[Data to examine]
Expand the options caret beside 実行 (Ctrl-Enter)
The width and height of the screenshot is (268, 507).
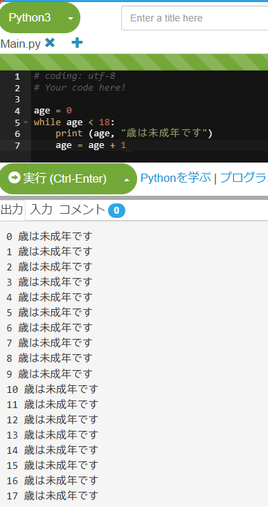pos(127,179)
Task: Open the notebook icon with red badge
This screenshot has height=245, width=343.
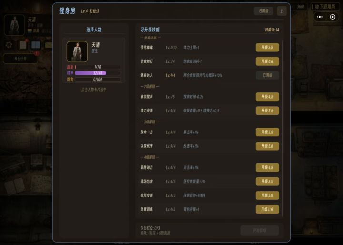Action: pyautogui.click(x=23, y=45)

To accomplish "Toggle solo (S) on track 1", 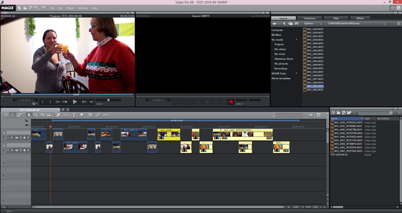I will coord(12,138).
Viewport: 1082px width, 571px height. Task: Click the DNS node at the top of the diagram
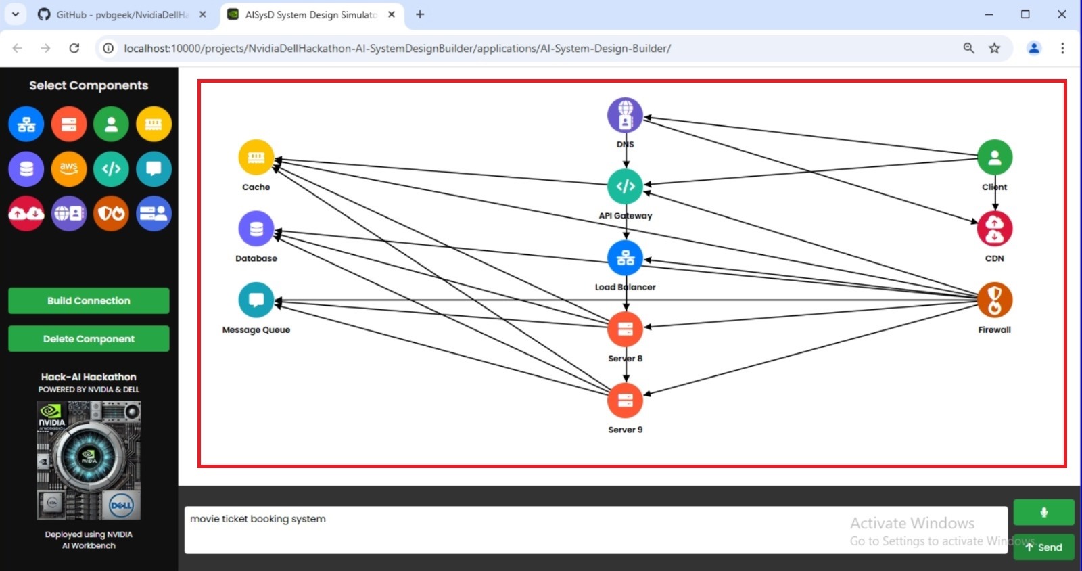click(x=625, y=115)
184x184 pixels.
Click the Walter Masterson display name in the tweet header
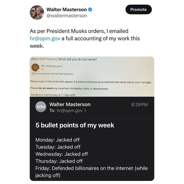coord(67,9)
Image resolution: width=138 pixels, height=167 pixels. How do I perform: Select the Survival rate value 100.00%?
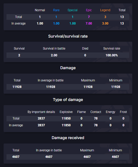(x=111, y=55)
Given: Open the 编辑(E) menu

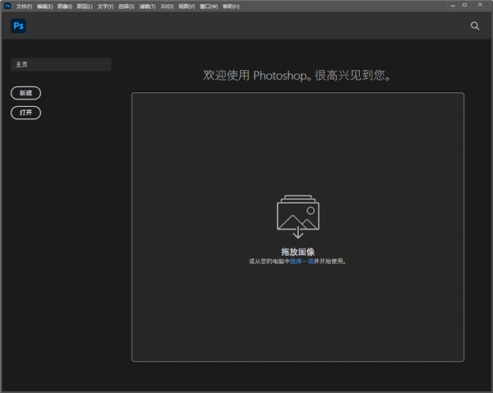Looking at the screenshot, I should [x=44, y=6].
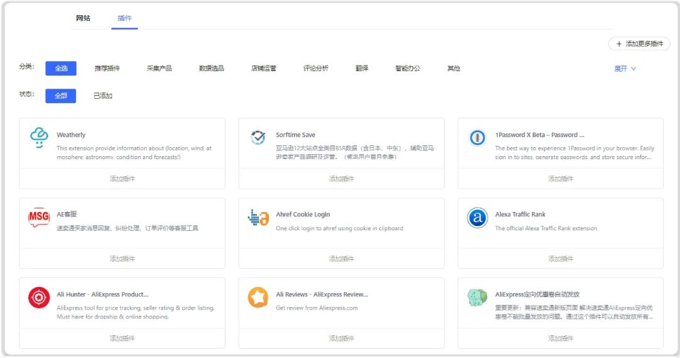Click the Ali Reviews star icon

(258, 298)
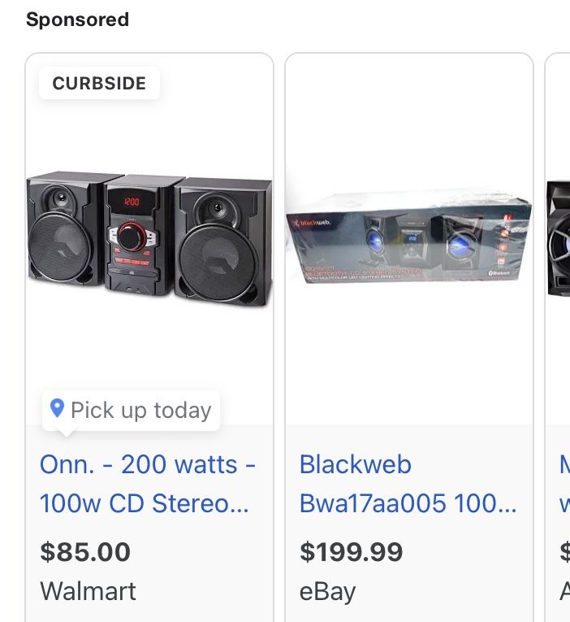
[/Data to examine]
Exercise goal:
The lines wanted run from the one with "Viewport: 1082px width, 571px" through the final line of the data; repeat them word for word and skip every picture.

Solved problem:
Viewport: 1082px width, 571px height. Task: Click the DNS node at the top of the diagram
click(x=625, y=115)
184x184 pixels.
Click the Walter Masterson display name in the tweet header
coord(67,9)
Image resolution: width=138 pixels, height=167 pixels. How do I perform: Select the Survival rate value 100.00%?
(x=111, y=55)
Given: Open the 编辑(E) menu

Looking at the screenshot, I should [x=44, y=6].
Click the Ali Reviews star icon

(258, 298)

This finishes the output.